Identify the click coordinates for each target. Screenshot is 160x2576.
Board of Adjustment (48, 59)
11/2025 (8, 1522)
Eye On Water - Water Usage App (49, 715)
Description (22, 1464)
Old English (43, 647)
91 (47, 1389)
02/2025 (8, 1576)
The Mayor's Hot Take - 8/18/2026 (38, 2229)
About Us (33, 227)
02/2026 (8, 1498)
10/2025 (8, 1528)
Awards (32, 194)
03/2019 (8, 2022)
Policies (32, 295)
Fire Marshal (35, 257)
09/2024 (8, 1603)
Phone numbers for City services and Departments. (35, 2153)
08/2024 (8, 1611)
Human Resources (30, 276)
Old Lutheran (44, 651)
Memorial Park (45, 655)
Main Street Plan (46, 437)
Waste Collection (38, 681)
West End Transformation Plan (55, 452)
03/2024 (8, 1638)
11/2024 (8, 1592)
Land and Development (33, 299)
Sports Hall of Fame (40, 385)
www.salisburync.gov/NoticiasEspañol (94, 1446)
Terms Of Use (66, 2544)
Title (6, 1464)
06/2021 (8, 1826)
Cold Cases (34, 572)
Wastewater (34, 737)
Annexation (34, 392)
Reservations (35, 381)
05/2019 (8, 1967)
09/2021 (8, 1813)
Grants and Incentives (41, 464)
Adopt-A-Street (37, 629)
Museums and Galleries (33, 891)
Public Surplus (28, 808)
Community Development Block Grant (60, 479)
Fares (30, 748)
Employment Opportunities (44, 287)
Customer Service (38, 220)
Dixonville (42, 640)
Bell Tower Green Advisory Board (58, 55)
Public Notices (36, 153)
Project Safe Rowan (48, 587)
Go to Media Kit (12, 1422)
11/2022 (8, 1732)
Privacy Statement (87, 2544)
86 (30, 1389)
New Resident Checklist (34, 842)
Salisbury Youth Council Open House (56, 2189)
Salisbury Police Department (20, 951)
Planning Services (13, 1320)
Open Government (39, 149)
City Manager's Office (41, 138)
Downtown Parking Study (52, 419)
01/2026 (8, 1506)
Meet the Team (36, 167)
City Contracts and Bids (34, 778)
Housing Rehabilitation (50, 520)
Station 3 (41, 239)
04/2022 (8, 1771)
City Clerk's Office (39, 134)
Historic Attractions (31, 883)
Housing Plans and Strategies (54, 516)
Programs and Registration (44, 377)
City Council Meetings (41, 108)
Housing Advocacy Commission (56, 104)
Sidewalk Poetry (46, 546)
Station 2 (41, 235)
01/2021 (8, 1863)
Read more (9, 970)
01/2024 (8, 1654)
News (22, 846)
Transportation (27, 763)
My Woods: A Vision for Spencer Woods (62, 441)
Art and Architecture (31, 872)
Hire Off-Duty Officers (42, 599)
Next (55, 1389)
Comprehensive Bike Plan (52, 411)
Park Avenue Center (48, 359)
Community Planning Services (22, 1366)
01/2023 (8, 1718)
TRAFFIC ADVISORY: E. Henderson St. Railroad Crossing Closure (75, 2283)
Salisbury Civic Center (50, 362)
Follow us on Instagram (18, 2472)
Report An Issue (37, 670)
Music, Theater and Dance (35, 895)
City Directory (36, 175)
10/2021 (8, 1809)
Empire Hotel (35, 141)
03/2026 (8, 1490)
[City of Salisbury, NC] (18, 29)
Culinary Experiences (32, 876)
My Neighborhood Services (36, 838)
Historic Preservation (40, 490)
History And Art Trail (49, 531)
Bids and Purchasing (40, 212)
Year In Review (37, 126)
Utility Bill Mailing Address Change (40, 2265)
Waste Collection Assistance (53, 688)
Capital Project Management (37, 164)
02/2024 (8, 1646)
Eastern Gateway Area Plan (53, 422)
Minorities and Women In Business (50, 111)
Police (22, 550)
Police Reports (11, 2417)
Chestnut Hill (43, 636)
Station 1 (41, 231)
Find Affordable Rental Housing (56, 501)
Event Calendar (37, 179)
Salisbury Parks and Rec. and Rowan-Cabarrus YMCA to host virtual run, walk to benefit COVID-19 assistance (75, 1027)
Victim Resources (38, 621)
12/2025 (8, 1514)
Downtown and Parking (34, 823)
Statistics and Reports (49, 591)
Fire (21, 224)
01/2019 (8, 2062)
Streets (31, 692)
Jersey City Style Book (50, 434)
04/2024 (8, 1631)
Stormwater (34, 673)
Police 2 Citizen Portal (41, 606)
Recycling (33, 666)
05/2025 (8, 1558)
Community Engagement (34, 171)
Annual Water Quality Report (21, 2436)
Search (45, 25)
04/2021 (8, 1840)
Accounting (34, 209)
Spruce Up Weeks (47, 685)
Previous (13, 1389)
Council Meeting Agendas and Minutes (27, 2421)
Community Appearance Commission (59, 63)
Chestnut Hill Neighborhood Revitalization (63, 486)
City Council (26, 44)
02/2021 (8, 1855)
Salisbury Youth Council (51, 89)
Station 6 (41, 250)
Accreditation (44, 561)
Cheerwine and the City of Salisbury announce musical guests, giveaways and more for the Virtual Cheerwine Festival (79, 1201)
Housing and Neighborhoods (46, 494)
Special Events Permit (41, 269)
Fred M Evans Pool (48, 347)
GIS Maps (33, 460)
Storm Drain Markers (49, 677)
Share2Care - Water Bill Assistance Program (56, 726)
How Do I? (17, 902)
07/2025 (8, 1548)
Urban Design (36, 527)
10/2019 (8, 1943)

## Work request
Search the entries above for lines containing the word "Community", and copy each one.

## Completed task
Community Development Block Grant (60, 479)
Community Planning Services (22, 1366)
Community Engagement (34, 171)
Community Appearance Commission (59, 63)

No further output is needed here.